Remember to use BACK ARROW to return to blog.

           I think Big Loretta might have wanted to be a pro-wrestler, but decided therapy was a more gentle pursuit. These are the final sessions before I’ll have to make a decision on surgery so I’m more tolerant of pain. I have to be. The progress is that the “bass playing” zone is well defined. It is the angle I hold my right upper arm when playing bass. The pain goes across the arm, not down it. This is where the bumper hit me.
           There is a zone where I can raise my arm to that point and no further. But with assistance, I can get past it into a clear area—but have to pass through the same equally painful zone on the way back down. This has not changed in the months since the collision. I expect to be fully compensated for this. I am able to work every day, but that’s because I’ve rebalanced all my daily chores to maximize the use of my left hand, which I’ve never been good at because I am not only right-handed, I am right-dominant. That means there are things I cannot do with my left hand without including my right. This includes getting the notes right on the neck of my bass.

ADDENDUM
           I’m revisiting my plan concerning house auctions. We may see another market collapse because nobody has any money to buy anything and owners can’t make their existing mortgage payments. I am far better prepared to enact such a scheme now, just six years late. I’ll go over the process here as a refresher.
           JZ & I went to the auction in Arcadia July 14, 2015 to be exact. It was a waste of time. The bank has a shill in the room to bid the price back up to what they want, usually ten to twenty times the “reserve” bid. Most people realize after the first round, they cannot win against the banks and give up. But this caused me to consider the bank’s point of view. I’m guessing, but here goes.

           What if the bank’s plan was not to force the bid price up, but to discourage others from even trying, thereby allowing the bank to get the houses back for the tiny reserve bid price? Do you see the similarity with the GameStop method—doing the opposite of what they expect. Now that bank cannot blatantly buy their own house back, so that shill must be working on some sort of commission. My thinking is, test this theory by sticking around and bidding all the prices up, knowing the shill has to outbid you. See the theory? If ten houses had reserve bids of $5,000, then the shill gets all ten for $50,000.
           But what if I showed up and bid each house up to $20,000 (remember, you have to prove in advance you have the cash), then even knowing I cannot win against the bank, they now have to pay $200,000 for the same houses. The idea was not to actually defeat the bank, but let them know I would quit doing this if could see their way clear to let me buy a few of the houses, nomsayn?
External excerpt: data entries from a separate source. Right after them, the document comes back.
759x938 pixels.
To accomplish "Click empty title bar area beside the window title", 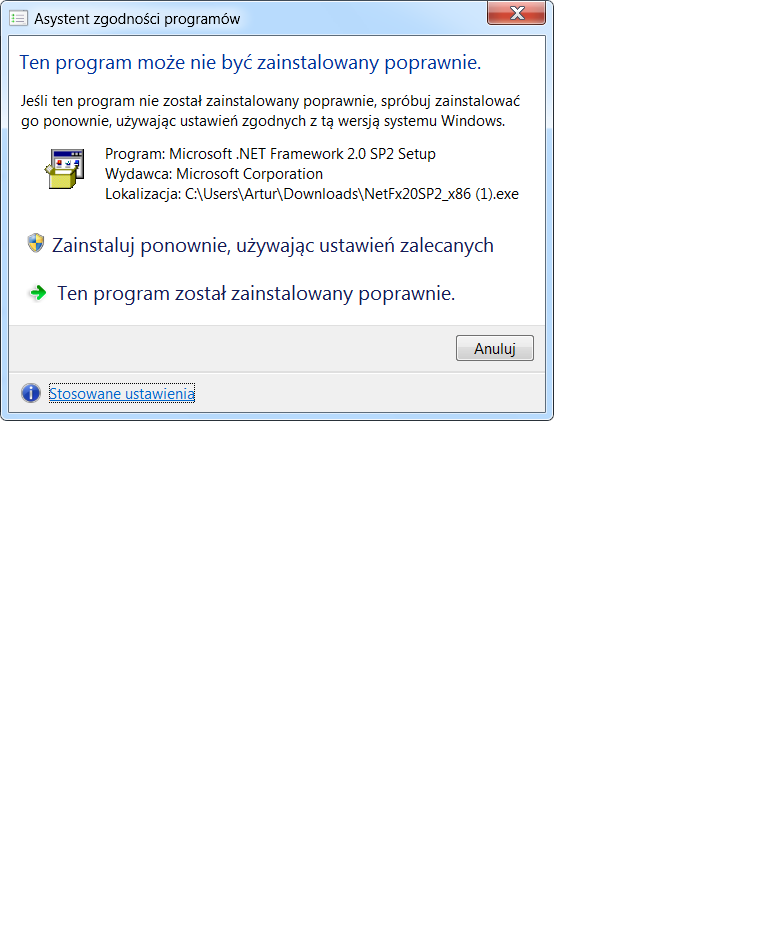I will (x=363, y=19).
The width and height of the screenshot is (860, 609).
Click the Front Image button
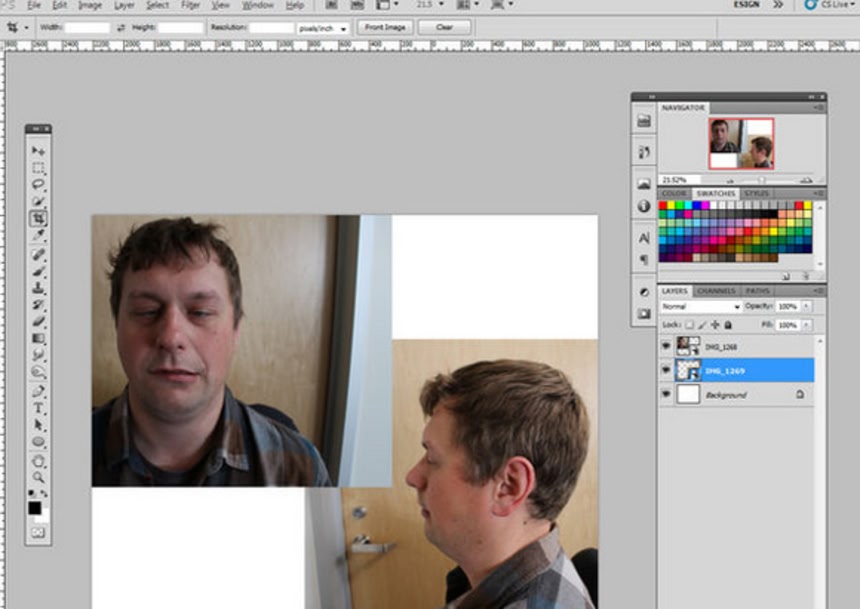pos(385,27)
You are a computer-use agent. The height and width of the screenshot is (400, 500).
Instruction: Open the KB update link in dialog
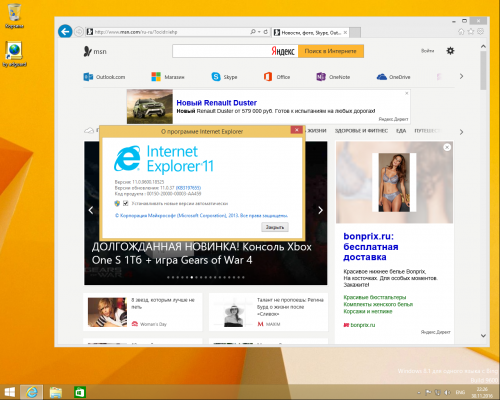pos(188,188)
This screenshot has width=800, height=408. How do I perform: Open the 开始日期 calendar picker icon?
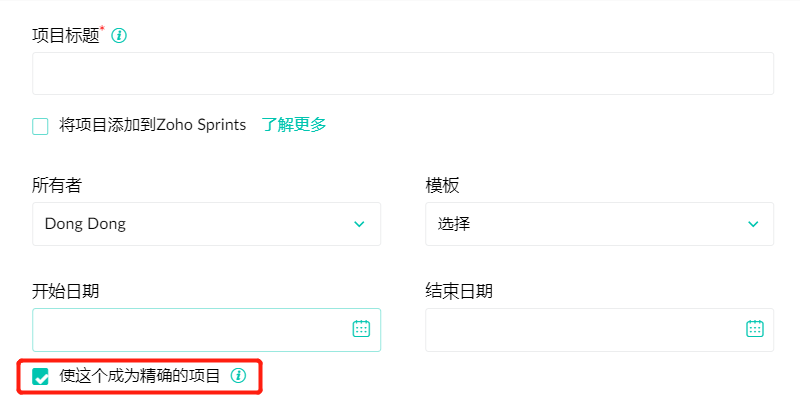point(361,329)
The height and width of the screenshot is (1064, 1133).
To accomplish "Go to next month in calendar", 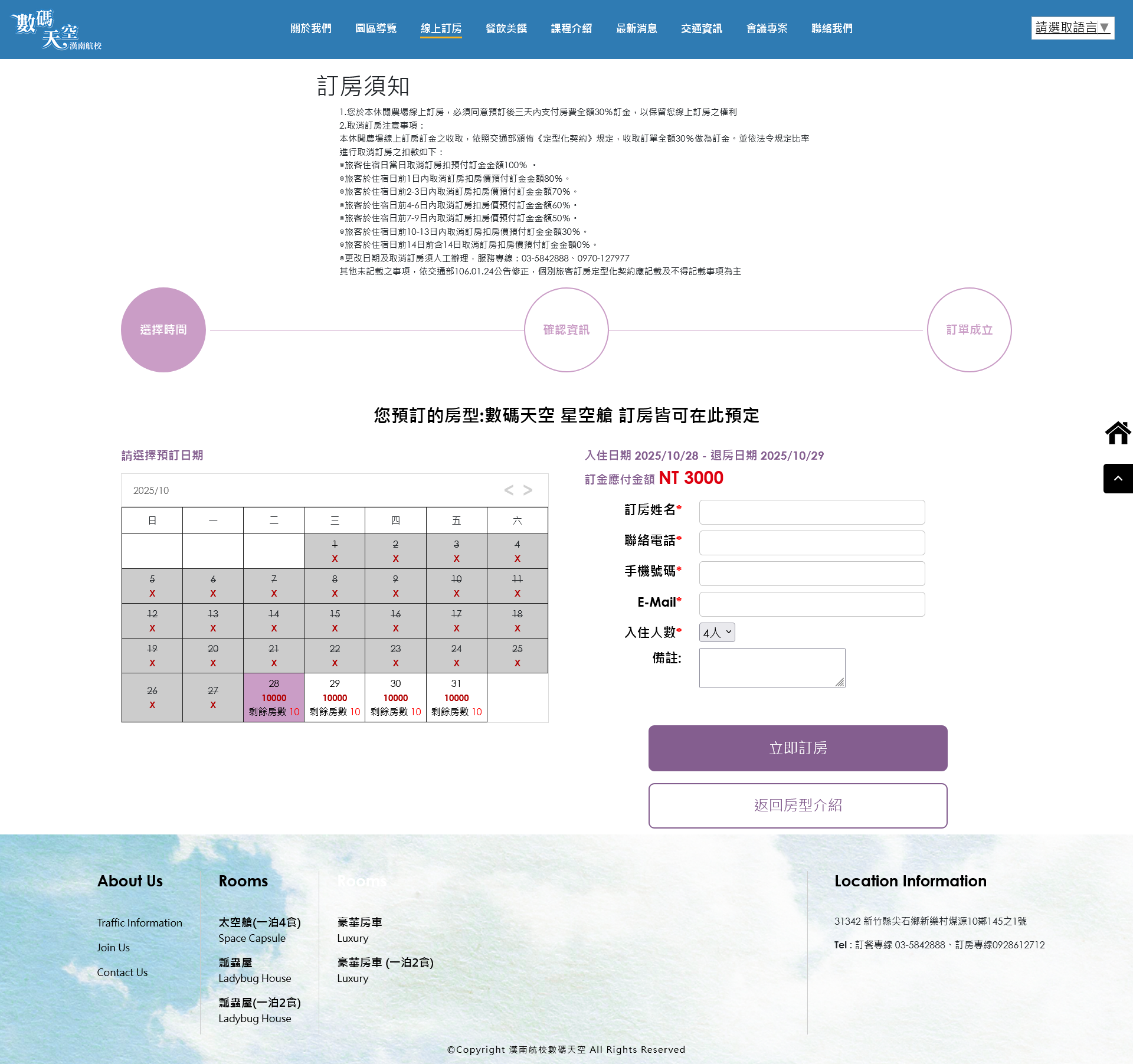I will tap(528, 490).

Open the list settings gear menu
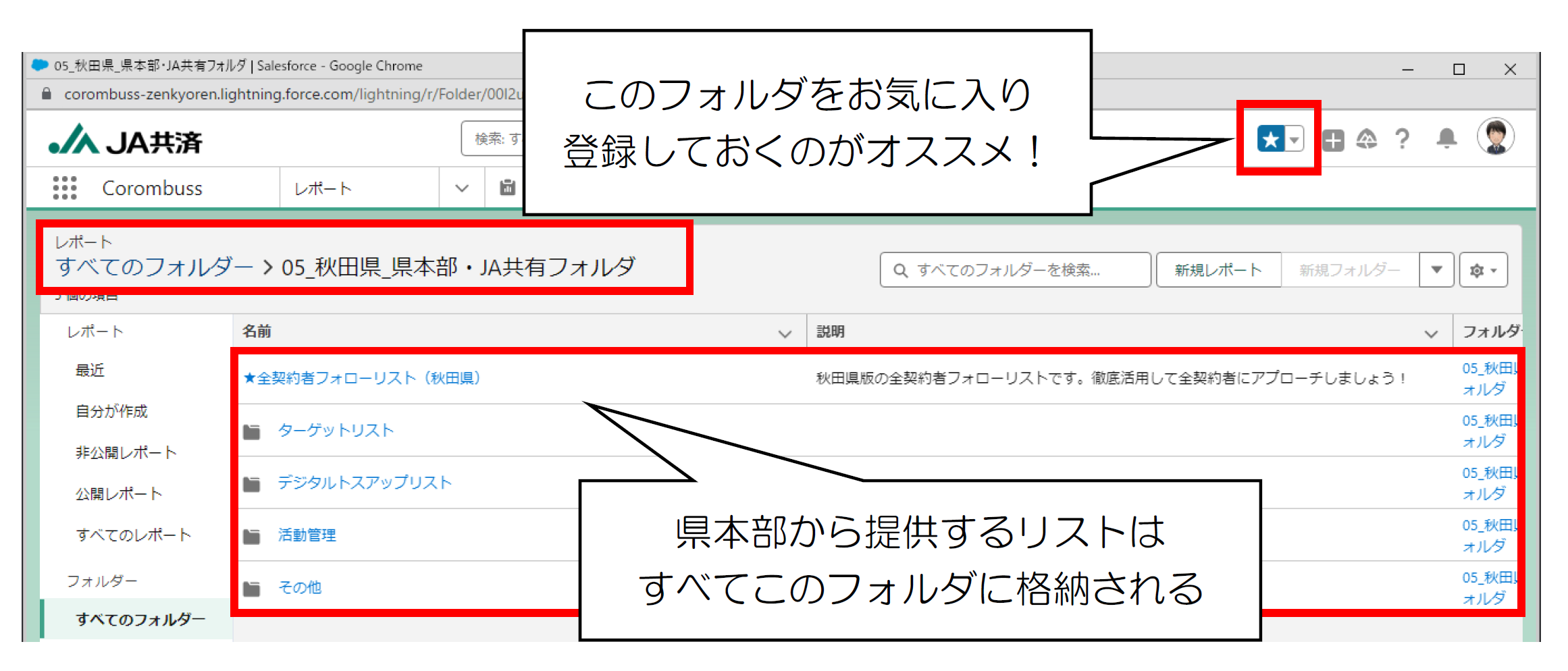click(1483, 270)
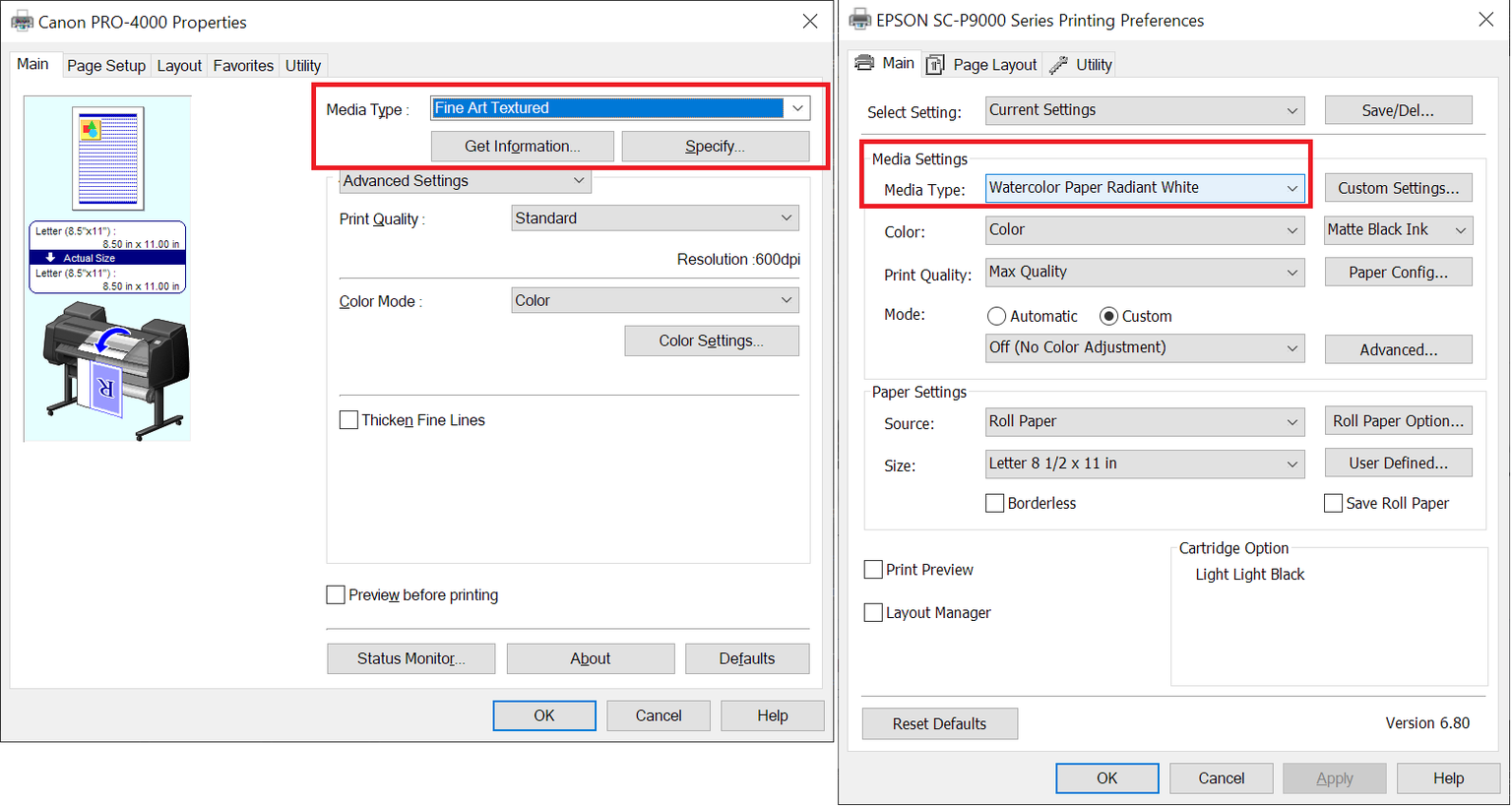Enable the Thicken Fine Lines checkbox

348,420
           The idea arises from a Texas auction I saw when I was a kid. Each year the town big shots held a charity auction, in which it was customary to buy this stupid lamp for $50, then donate it back for sale the next year. The town drunk, Willie, hated the town council, one of whom always bought that lamp. So that year the bidding started at $5. Up it went, $10, $20, $40 at which point the mayor says, “$50 and I’ll top any bid”.
           Going once, going twice—and from the back row comes Willie’s squeaky voice, “Two hundred dollars”.

           Now, the plan is more complicated than I’ve said, and there are tactics the banks use to stall you from placing the same money from one failed bid onto the next sale. But I now have enough money to see this through, and something in this wrecked Biden economy has to give way. Say, Redditors, why not target silver. Put the price up to $5,000 just for one day.